После он придвигается ближе, и на ухо бесконечно шепчет: «— Нурикнурикнурикнурик»
Нурлан плавится как упавший на асфальт пломбир и вовсе не против растечься в лужицу. Он падает спиной на белую подстилку, не перестает подставляться под оглушительный шепот навалившейся поверх него. Белесый шепот с синих холодных губ.
— Доволен? — оголяет морщины около глаз, затмевая в Нурлане любое чувство кроме одного. Любви.
— Леш, я тебя люблю.
Выпаливает как протекшие чернила из ручки. Может на чистом листе оставить кляксу, а может промахнуться и капнуть на стол. Над ним Леша, под ним простыня. Двое белых, и чистых. Чистые от стирки, чистые от мыслей. Нурлан понял что не хочет испачкать ни одного из этих двух. Речка журчит как-то тише обычного, может предупреждает, или, так же как и он, боится услышать ответ. Но его ждать не требовалось. Он его не услышал, но слишком явно почувствовал. Синие губы, целуют его нежно, непозволительно громко в своем посыле. Ну конечно же. Определено и точно. И как он только мог засомневаться, как мог подумать о чем-то ином? Когда улыбающийся сейчас Леша, даже в поцелуе это не скрывает.
На речке. На полотенцах. Мокрые и дрожащие под солнцем.
Он мечтал огородить свое счастье от всех, самым высоким забором. Самой высокой стеной.
Может у него и вышло. Самого себя и вышло огородить. Больше счастья своего он не видел.

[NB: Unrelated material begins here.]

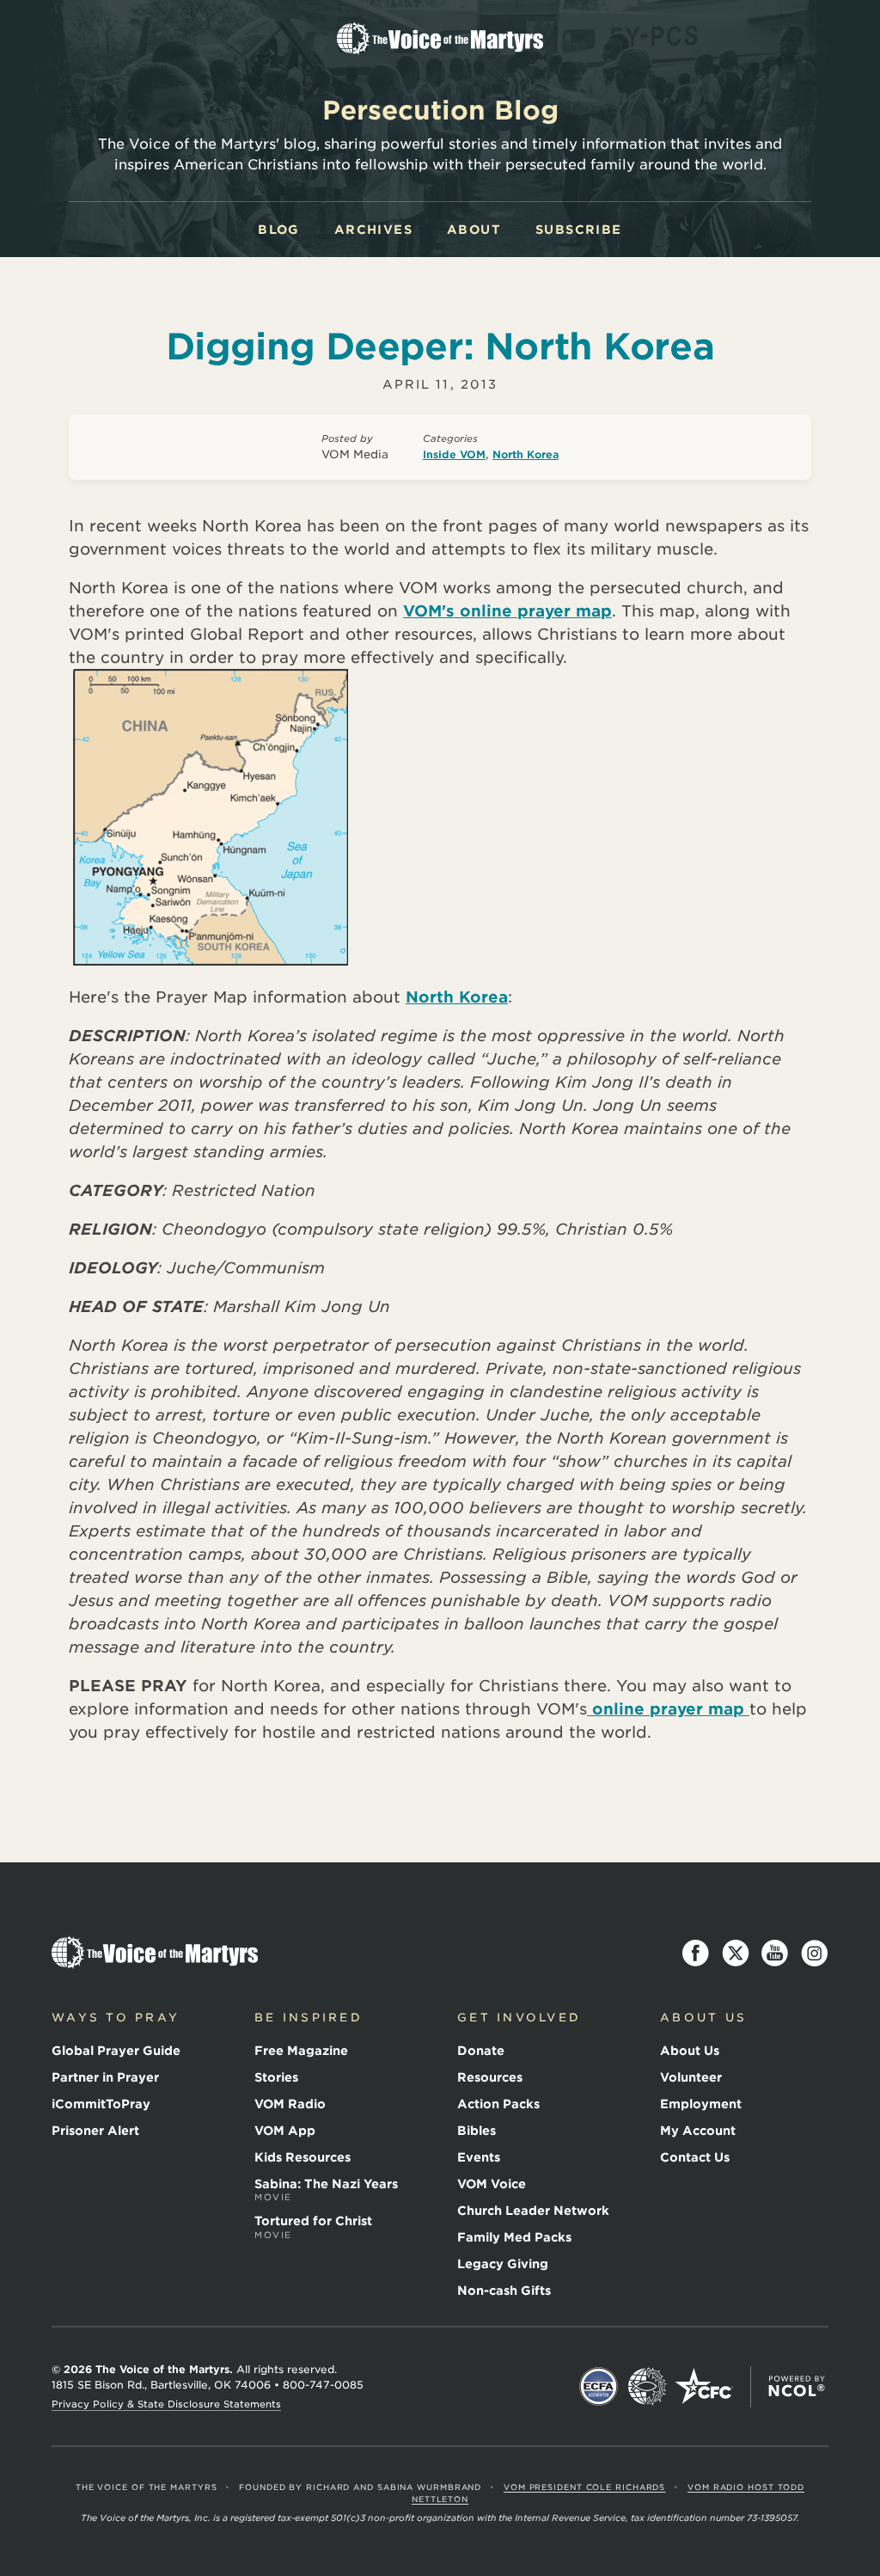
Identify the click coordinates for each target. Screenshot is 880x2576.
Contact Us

Ему хотелось говорить. Нескончаемо долго говорить без навязчивой мысли собственной тоски и слабости, которые, дай повод, прорвутся и литься будут как водопад. Хотелось рассказать, поведать им настоящую историю, в точных красках. Но все что он мог — думать. Нескончаемо думать и молчать. Самому себе не расскажешь, сам ты и так все знаешь, помнишь так, как день вчерашний — так что тут рассказывать?
Его друзья, его товарищи были. Просто были. В каждом из них он находил свой интерес, чаще всего общий, что непременно его утешало.
Он мог бы рассказать все Сене, ведь пару тройку месяцев назад, он объявил, что не понимает всемирную ненависть к гомосексуалистам. Чем удивил всех — в особенности Нурлана, ведь он очень не примечательно, принял на себя эту роль, еще в ранние пятнадцать. Хотя распространялось это только на его старого друга. Как оказалось, мама Сени в прошлом состояла в отношениях с девушкой, и не один день, с бухты-барахты, а несколько месяцев. На вопросы, почему же это она вновь вернулась к мужчине, Сеня ответил, что мама всегда хотела детей. Так оно и вышло. После некоторого часа, за которое он смог переварить все услышанное, он так и не осмелился рассказать про Лешу. Точно не Сене. Ведь все же, он видел как тот кривил нос на подобные разговоры. Скорее он просто уважал свое маму и ее выбор, и за это Нурлан действительно уважал Сеню.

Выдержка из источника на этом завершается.